WHAT TO WORK ON: Retype all of the data. Every line must match exactly.

*** Opening of DATA LISTING ***

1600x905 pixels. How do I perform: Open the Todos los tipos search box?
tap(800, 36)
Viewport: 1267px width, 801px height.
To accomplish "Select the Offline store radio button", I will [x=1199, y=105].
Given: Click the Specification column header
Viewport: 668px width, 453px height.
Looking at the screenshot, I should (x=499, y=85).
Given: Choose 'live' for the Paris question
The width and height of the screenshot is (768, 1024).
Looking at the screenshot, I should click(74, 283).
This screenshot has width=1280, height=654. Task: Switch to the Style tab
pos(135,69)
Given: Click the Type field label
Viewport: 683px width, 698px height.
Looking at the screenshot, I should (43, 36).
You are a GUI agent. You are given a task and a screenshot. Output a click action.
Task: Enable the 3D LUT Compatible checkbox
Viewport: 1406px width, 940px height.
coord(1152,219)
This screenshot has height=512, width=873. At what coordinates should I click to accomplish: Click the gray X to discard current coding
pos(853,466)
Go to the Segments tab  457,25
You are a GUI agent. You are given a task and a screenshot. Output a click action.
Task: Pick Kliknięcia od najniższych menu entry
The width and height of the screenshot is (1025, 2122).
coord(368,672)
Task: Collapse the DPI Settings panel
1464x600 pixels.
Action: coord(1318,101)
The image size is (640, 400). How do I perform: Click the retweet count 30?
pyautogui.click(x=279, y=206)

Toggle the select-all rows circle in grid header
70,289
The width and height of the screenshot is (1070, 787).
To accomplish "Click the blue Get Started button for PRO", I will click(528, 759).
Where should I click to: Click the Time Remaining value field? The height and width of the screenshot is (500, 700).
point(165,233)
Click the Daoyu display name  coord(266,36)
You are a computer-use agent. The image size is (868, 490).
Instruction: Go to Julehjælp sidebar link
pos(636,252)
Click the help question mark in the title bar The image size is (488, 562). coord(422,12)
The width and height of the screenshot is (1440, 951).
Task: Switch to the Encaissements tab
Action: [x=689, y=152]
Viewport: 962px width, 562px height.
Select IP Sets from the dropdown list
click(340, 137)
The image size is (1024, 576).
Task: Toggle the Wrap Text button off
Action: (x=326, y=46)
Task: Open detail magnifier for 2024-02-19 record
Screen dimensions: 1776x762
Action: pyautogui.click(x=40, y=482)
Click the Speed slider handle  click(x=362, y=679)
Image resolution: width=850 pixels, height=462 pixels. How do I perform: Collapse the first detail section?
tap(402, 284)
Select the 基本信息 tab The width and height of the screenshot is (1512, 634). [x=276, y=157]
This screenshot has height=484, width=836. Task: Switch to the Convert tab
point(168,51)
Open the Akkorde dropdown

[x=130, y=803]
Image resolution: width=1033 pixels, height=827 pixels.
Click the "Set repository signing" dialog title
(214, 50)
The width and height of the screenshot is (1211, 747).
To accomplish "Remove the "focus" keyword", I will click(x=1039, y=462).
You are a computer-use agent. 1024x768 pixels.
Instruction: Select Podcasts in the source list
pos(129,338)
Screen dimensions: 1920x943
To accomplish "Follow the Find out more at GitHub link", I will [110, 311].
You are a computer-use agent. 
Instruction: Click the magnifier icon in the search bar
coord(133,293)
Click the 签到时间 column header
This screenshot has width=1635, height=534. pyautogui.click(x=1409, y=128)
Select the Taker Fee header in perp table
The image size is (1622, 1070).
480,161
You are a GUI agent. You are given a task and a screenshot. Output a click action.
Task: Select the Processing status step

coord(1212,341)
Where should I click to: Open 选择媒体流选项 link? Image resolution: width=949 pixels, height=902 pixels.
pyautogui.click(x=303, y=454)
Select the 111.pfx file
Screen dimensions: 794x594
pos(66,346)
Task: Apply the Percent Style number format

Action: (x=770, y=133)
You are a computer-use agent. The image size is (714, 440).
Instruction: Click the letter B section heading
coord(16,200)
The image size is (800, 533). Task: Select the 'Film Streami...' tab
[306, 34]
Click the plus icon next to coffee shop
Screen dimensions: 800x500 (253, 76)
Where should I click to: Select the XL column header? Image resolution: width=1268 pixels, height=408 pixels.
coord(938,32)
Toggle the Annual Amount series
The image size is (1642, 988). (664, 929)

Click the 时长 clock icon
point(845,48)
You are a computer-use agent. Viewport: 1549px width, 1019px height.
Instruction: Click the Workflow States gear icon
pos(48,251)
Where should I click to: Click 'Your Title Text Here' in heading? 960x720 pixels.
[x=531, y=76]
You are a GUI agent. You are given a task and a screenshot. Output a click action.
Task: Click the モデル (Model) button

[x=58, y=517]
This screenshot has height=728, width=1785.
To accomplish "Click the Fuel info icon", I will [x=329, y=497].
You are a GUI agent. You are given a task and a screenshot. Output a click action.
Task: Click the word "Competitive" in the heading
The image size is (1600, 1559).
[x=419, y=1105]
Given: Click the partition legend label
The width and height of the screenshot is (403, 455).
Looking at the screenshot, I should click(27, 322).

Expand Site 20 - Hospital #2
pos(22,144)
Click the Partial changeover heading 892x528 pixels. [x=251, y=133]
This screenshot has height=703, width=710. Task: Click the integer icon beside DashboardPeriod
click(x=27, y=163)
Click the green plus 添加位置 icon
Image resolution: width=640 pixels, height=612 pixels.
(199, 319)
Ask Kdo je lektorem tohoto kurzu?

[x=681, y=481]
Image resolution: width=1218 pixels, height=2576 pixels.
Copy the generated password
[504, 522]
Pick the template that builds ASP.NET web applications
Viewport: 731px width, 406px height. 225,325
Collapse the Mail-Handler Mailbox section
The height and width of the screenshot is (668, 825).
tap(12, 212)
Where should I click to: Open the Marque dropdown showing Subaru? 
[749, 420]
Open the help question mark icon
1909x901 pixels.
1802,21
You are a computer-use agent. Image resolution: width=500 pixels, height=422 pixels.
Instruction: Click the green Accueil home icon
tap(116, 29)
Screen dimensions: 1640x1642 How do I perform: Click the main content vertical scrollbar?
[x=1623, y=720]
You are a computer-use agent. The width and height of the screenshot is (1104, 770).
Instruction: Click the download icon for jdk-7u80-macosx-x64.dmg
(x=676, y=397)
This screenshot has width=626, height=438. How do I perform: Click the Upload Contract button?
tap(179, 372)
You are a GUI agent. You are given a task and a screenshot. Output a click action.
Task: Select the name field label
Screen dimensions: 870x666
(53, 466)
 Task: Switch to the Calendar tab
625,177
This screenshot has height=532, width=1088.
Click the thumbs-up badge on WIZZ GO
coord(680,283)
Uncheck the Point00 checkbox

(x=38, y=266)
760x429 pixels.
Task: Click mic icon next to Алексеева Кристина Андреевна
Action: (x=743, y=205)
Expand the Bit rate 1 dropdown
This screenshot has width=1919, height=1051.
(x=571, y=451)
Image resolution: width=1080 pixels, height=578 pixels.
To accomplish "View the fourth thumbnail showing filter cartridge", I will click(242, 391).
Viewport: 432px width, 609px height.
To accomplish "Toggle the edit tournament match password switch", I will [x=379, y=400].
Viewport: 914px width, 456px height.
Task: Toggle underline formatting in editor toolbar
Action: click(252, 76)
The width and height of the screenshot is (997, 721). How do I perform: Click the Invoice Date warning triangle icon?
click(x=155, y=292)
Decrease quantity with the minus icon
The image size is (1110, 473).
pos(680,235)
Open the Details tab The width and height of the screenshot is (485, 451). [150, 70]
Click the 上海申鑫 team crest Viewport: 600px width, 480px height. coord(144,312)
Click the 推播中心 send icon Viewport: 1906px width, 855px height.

*** Close of DATA LISTING ***

RESPONSE AREA:
1600x905 pixels. How do I perform: Open the Todos los tipos search box?
tap(800, 36)
Viewport: 1267px width, 801px height.
To accomplish "Select the Offline store radio button", I will [x=1199, y=105].
Given: Click the Specification column header
Viewport: 668px width, 453px height.
Looking at the screenshot, I should (x=499, y=85).
Given: Choose 'live' for the Paris question
The width and height of the screenshot is (768, 1024).
Looking at the screenshot, I should click(74, 283).
This screenshot has width=1280, height=654. Task: Switch to the Style tab
pos(135,69)
Given: Click the Type field label
Viewport: 683px width, 698px height.
Looking at the screenshot, I should (43, 36).
You are a GUI agent. You are given a task and a screenshot. Output a click action.
Task: Enable the 3D LUT Compatible checkbox
Viewport: 1406px width, 940px height.
coord(1152,219)
This screenshot has height=512, width=873. At what coordinates should I click to accomplish: Click the gray X to discard current coding
pos(853,466)
Go to the Segments tab  457,25
You are a GUI agent. You are given a task and a screenshot. Output a click action.
Task: Pick Kliknięcia od najniższych menu entry
The width and height of the screenshot is (1025, 2122).
coord(368,672)
Task: Collapse the DPI Settings panel
1464x600 pixels.
Action: coord(1318,101)
The image size is (640, 400). How do I perform: Click the retweet count 30?
pyautogui.click(x=279, y=206)

Toggle the select-all rows circle in grid header
70,289
The width and height of the screenshot is (1070, 787).
To accomplish "Click the blue Get Started button for PRO", I will click(528, 759).
Where should I click to: Click the Time Remaining value field? The height and width of the screenshot is (500, 700).
point(165,233)
Click the Daoyu display name  coord(266,36)
You are a computer-use agent. The image size is (868, 490).
Instruction: Go to Julehjælp sidebar link
pos(636,252)
Click the help question mark in the title bar The image size is (488, 562). coord(422,12)
The width and height of the screenshot is (1440, 951).
Task: Switch to the Encaissements tab
Action: [x=689, y=152]
Viewport: 962px width, 562px height.
Select IP Sets from the dropdown list
click(340, 137)
The image size is (1024, 576).
Task: Toggle the Wrap Text button off
Action: (x=326, y=46)
Task: Open detail magnifier for 2024-02-19 record
Screen dimensions: 1776x762
Action: pyautogui.click(x=40, y=482)
Click the Speed slider handle  click(x=362, y=679)
Image resolution: width=850 pixels, height=462 pixels. How do I perform: Collapse the first detail section?
tap(402, 284)
Select the 基本信息 tab The width and height of the screenshot is (1512, 634). [x=276, y=157]
This screenshot has height=484, width=836. Task: Switch to the Convert tab
point(168,51)
Open the Akkorde dropdown

[x=130, y=803]
Image resolution: width=1033 pixels, height=827 pixels.
Click the "Set repository signing" dialog title
(214, 50)
The width and height of the screenshot is (1211, 747).
To accomplish "Remove the "focus" keyword", I will click(x=1039, y=462).
You are a computer-use agent. 1024x768 pixels.
Instruction: Select Podcasts in the source list
pos(129,338)
Screen dimensions: 1920x943
To accomplish "Follow the Find out more at GitHub link", I will [110, 311].
You are a computer-use agent. 
Instruction: Click the magnifier icon in the search bar
coord(133,293)
Click the 签到时间 column header
This screenshot has width=1635, height=534. pyautogui.click(x=1409, y=128)
Select the Taker Fee header in perp table
The image size is (1622, 1070).
480,161
You are a GUI agent. You are given a task and a screenshot. Output a click action.
Task: Select the Processing status step

coord(1212,341)
Where should I click to: Open 选择媒体流选项 link? Image resolution: width=949 pixels, height=902 pixels.
pyautogui.click(x=303, y=454)
Select the 111.pfx file
Screen dimensions: 794x594
pos(66,346)
Task: Apply the Percent Style number format

Action: (x=770, y=133)
You are a computer-use agent. The image size is (714, 440).
Instruction: Click the letter B section heading
coord(16,200)
The image size is (800, 533). Task: Select the 'Film Streami...' tab
[306, 34]
Click the plus icon next to coffee shop
Screen dimensions: 800x500 (253, 76)
Where should I click to: Select the XL column header? Image resolution: width=1268 pixels, height=408 pixels.
coord(938,32)
Toggle the Annual Amount series
The image size is (1642, 988). (664, 929)

Click the 时长 clock icon
point(845,48)
You are a computer-use agent. Viewport: 1549px width, 1019px height.
Instruction: Click the Workflow States gear icon
pos(48,251)
Where should I click to: Click 'Your Title Text Here' in heading? 960x720 pixels.
[x=531, y=76]
You are a GUI agent. You are given a task and a screenshot. Output a click action.
Task: Click the モデル (Model) button

[x=58, y=517]
This screenshot has height=728, width=1785.
To accomplish "Click the Fuel info icon", I will [x=329, y=497].
You are a GUI agent. You are given a task and a screenshot. Output a click action.
Task: Click the word "Competitive" in the heading
The image size is (1600, 1559).
[x=419, y=1105]
Given: Click the partition legend label
The width and height of the screenshot is (403, 455).
Looking at the screenshot, I should click(27, 322).

Expand Site 20 - Hospital #2
pos(22,144)
Click the Partial changeover heading 892x528 pixels. [x=251, y=133]
This screenshot has height=703, width=710. Task: Click the integer icon beside DashboardPeriod
click(x=27, y=163)
Click the green plus 添加位置 icon
Image resolution: width=640 pixels, height=612 pixels.
(199, 319)
Ask Kdo je lektorem tohoto kurzu?

[x=681, y=481]
Image resolution: width=1218 pixels, height=2576 pixels.
Copy the generated password
[504, 522]
Pick the template that builds ASP.NET web applications
Viewport: 731px width, 406px height. 225,325
Collapse the Mail-Handler Mailbox section
The height and width of the screenshot is (668, 825).
tap(12, 212)
Where should I click to: Open the Marque dropdown showing Subaru? 
[749, 420]
Open the help question mark icon
1909x901 pixels.
1802,21
You are a computer-use agent. Image resolution: width=500 pixels, height=422 pixels.
Instruction: Click the green Accueil home icon
tap(116, 29)
Screen dimensions: 1640x1642 How do I perform: Click the main content vertical scrollbar?
[x=1623, y=720]
You are a computer-use agent. The width and height of the screenshot is (1104, 770).
Instruction: Click the download icon for jdk-7u80-macosx-x64.dmg
(x=676, y=397)
This screenshot has width=626, height=438. How do I perform: Click the Upload Contract button?
tap(179, 372)
You are a GUI agent. You are given a task and a screenshot. Output a click action.
Task: Select the name field label
Screen dimensions: 870x666
(53, 466)
 Task: Switch to the Calendar tab
625,177
This screenshot has height=532, width=1088.
Click the thumbs-up badge on WIZZ GO
coord(680,283)
Uncheck the Point00 checkbox

(x=38, y=266)
760x429 pixels.
Task: Click mic icon next to Алексеева Кристина Андреевна
Action: (x=743, y=205)
Expand the Bit rate 1 dropdown
This screenshot has width=1919, height=1051.
(x=571, y=451)
Image resolution: width=1080 pixels, height=578 pixels.
To accomplish "View the fourth thumbnail showing filter cartridge", I will click(242, 391).
Viewport: 432px width, 609px height.
To accomplish "Toggle the edit tournament match password switch", I will [x=379, y=400].
Viewport: 914px width, 456px height.
Task: Toggle underline formatting in editor toolbar
Action: click(252, 76)
The width and height of the screenshot is (997, 721). How do I perform: Click the Invoice Date warning triangle icon?
click(x=155, y=292)
Decrease quantity with the minus icon
The image size is (1110, 473).
pos(680,235)
Open the Details tab The width and height of the screenshot is (485, 451). [150, 70]
Click the 上海申鑫 team crest Viewport: 600px width, 480px height. coord(144,312)
Click the 推播中心 send icon Viewport: 1906px width, 855px height.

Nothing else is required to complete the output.